GOAL:
Arrange the items from the first line through the line containing "Action: [x=445, y=595]" as a JSON list of strings, one string per line, omitting any blank lines.

○ ○ ○

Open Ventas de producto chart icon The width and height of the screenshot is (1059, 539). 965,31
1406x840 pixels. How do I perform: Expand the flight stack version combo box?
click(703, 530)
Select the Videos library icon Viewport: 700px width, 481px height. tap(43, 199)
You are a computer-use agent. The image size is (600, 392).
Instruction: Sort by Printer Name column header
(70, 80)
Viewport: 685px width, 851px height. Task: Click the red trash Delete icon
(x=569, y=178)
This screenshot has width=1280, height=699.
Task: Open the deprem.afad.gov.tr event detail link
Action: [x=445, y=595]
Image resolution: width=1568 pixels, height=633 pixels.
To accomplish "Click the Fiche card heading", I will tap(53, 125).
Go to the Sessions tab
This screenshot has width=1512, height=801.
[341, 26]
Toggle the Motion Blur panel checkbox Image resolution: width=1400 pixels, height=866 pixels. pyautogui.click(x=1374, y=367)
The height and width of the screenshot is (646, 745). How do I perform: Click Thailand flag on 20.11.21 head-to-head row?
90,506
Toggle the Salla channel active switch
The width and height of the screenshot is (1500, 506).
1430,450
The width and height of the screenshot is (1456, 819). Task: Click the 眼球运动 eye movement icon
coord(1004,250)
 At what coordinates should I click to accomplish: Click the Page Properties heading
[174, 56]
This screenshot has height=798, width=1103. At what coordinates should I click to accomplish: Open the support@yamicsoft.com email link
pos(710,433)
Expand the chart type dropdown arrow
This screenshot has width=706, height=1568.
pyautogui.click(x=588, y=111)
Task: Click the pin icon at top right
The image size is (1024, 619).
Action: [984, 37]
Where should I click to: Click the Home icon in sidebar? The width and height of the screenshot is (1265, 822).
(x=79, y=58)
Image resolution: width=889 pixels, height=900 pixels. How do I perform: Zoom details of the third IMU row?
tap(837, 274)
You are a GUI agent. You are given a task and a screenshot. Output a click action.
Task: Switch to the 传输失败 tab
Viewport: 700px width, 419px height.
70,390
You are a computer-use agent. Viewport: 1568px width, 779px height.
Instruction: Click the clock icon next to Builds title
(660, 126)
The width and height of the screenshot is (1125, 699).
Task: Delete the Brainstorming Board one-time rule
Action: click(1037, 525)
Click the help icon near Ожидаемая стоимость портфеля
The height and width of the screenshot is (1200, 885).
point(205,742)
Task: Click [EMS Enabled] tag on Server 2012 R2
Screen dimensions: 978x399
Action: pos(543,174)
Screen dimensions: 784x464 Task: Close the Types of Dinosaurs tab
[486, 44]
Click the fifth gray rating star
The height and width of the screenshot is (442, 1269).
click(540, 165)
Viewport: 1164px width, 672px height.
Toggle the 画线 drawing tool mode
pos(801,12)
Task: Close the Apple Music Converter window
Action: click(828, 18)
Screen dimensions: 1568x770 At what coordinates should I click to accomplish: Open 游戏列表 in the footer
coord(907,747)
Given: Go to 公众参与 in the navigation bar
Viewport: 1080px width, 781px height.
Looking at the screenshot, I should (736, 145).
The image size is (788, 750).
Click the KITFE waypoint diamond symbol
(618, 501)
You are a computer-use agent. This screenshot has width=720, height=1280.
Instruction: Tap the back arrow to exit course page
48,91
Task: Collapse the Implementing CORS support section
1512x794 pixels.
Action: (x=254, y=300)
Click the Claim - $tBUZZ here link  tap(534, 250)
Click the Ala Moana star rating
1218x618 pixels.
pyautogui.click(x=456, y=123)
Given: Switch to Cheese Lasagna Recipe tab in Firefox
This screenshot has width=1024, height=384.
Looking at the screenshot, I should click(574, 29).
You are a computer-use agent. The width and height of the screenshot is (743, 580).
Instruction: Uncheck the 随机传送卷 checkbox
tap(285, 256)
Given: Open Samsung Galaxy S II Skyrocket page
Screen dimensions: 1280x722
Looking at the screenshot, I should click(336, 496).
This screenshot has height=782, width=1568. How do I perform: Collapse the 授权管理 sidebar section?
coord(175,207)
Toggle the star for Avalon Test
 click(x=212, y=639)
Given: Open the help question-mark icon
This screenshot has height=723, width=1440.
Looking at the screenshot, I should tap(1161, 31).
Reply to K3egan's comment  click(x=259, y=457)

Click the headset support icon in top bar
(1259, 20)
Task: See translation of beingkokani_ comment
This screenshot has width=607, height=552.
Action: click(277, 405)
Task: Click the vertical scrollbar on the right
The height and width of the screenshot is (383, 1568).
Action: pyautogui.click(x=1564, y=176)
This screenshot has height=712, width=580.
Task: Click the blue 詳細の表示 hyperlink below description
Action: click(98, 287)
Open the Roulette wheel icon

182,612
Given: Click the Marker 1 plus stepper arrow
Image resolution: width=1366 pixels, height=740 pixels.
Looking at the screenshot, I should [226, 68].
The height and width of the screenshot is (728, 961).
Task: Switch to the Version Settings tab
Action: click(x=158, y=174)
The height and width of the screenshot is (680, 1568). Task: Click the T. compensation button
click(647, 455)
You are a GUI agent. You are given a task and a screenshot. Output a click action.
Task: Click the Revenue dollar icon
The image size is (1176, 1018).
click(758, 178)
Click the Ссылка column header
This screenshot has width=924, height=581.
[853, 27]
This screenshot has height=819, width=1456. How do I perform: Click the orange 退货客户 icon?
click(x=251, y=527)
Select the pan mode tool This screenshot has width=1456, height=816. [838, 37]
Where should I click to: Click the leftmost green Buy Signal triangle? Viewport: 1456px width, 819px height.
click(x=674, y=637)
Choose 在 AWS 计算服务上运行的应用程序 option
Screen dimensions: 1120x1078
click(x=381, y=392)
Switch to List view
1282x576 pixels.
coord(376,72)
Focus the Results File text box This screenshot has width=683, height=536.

○ ○ ○

FULL RESPONSE:
[
  "Open Ventas de producto chart icon The width and height of the screenshot is (1059, 539). 965,31",
  "1406x840 pixels. How do I perform: Expand the flight stack version combo box?",
  "click(703, 530)",
  "Select the Videos library icon Viewport: 700px width, 481px height. tap(43, 199)",
  "You are a computer-use agent. The image size is (600, 392).",
  "Instruction: Sort by Printer Name column header",
  "(70, 80)",
  "Viewport: 685px width, 851px height. Task: Click the red trash Delete icon",
  "(x=569, y=178)",
  "This screenshot has width=1280, height=699.",
  "Task: Open the deprem.afad.gov.tr event detail link",
  "Action: [x=445, y=595]"
]